--- WHAT TO PRODUCE ---
Copy the listing below word for word, from its first line down to and including the line containing "pos(164,362)".

[BEGIN]

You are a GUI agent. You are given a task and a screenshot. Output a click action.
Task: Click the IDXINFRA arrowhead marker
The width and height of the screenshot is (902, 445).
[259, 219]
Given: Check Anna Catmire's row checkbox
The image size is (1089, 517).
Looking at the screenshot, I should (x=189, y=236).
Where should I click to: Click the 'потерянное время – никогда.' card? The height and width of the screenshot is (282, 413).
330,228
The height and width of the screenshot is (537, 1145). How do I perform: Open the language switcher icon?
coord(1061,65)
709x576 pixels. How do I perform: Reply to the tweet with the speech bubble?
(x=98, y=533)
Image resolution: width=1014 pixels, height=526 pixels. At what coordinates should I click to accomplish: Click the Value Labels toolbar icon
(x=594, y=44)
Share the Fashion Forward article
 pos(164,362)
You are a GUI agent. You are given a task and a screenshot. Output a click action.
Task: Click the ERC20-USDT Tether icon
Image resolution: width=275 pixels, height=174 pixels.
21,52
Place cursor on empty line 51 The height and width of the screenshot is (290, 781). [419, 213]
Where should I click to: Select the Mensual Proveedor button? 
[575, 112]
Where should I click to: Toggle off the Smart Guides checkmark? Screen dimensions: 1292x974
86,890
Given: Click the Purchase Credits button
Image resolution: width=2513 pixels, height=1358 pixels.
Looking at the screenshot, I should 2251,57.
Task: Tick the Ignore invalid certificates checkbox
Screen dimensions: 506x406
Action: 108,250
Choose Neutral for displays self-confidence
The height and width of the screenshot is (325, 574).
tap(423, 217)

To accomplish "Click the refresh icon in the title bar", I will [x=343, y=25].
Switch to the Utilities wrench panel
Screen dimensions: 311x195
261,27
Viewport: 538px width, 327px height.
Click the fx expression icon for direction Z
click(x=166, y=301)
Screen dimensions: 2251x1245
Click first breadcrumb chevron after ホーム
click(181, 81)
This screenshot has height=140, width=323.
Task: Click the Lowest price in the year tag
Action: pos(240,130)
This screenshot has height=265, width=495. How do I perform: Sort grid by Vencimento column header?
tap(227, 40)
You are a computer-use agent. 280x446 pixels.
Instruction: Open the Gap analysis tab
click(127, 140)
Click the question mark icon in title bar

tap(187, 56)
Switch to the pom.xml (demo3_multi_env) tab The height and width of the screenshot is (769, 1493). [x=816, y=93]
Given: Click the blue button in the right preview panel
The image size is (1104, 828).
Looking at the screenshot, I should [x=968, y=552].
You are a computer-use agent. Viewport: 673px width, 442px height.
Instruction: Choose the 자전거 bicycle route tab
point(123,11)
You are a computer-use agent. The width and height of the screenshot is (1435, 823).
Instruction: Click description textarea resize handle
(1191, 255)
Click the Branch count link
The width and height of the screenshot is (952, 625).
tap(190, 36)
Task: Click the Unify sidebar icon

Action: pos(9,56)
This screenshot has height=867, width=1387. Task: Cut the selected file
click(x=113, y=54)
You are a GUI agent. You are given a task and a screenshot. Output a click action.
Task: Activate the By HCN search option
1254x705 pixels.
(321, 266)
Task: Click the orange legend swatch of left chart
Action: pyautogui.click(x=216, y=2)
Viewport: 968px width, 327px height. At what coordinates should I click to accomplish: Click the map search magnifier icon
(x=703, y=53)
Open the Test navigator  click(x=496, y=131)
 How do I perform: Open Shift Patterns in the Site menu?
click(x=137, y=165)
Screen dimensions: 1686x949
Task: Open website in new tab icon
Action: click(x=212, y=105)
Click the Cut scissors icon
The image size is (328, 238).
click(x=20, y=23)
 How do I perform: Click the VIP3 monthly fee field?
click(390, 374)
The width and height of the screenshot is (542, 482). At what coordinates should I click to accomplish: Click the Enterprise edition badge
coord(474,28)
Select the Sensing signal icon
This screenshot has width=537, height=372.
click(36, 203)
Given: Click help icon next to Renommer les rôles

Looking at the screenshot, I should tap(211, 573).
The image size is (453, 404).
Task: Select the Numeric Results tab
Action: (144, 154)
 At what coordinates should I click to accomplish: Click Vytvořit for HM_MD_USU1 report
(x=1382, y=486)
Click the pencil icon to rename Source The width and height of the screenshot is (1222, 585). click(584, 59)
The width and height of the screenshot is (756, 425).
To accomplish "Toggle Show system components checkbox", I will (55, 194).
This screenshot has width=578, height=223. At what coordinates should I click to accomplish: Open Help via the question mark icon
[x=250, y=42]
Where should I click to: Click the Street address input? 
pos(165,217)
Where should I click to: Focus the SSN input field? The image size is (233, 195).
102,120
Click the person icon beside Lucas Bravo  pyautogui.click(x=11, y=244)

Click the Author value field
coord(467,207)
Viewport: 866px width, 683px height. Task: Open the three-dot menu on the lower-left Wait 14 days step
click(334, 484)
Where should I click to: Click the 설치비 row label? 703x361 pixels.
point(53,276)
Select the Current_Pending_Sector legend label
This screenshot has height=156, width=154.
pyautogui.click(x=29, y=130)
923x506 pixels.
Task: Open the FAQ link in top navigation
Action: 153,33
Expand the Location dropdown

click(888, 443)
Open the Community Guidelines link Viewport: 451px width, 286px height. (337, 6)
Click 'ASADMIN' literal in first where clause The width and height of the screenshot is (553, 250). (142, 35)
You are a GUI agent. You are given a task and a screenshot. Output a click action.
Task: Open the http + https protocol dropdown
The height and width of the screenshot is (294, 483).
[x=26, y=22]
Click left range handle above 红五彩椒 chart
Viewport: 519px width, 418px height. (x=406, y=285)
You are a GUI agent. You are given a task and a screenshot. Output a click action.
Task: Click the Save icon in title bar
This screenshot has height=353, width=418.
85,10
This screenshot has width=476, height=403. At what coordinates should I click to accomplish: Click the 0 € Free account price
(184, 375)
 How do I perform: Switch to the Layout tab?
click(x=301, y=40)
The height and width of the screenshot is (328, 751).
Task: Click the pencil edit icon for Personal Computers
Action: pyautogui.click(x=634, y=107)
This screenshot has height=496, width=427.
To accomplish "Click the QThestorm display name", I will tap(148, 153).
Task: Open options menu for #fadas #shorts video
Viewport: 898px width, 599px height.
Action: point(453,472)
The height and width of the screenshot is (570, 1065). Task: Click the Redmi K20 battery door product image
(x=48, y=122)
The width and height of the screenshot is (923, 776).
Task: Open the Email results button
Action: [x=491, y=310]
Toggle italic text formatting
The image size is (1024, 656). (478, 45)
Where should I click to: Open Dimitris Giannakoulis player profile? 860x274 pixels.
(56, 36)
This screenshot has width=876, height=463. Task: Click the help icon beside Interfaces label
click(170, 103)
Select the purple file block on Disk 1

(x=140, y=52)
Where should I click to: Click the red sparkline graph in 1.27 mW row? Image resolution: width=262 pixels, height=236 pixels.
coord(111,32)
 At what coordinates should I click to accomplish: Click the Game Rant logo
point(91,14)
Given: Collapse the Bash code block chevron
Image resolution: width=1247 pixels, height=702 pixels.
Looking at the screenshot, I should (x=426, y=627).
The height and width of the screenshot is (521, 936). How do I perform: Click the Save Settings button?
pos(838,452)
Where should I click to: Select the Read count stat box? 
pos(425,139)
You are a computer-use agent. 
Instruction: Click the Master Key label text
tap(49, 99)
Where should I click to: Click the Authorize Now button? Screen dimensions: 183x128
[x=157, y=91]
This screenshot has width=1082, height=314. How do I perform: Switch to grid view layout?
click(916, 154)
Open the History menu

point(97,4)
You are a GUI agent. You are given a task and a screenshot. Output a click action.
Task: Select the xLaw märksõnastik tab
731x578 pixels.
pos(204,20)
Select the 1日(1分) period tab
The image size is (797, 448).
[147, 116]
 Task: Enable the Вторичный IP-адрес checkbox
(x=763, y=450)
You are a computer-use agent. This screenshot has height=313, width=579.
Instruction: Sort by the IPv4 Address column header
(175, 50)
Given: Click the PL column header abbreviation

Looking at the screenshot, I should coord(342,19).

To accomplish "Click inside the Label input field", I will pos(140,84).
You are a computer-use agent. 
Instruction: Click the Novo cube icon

[END]

--- EXERCISE RESULT ---
You are a GUI agent. You are given a task and a screenshot. Output a click action.
Task: Click the IDXINFRA arrowhead marker
The width and height of the screenshot is (902, 445).
[259, 219]
Given: Check Anna Catmire's row checkbox
The image size is (1089, 517).
Looking at the screenshot, I should (x=189, y=236).
Where should I click to: Click the 'потерянное время – никогда.' card? The height and width of the screenshot is (282, 413).
330,228
The height and width of the screenshot is (537, 1145). How do I perform: Open the language switcher icon?
coord(1061,65)
709x576 pixels. How do I perform: Reply to the tweet with the speech bubble?
(x=98, y=533)
Image resolution: width=1014 pixels, height=526 pixels. At what coordinates should I click to accomplish: Click the Value Labels toolbar icon
(x=594, y=44)
Share the Fashion Forward article
 pos(164,362)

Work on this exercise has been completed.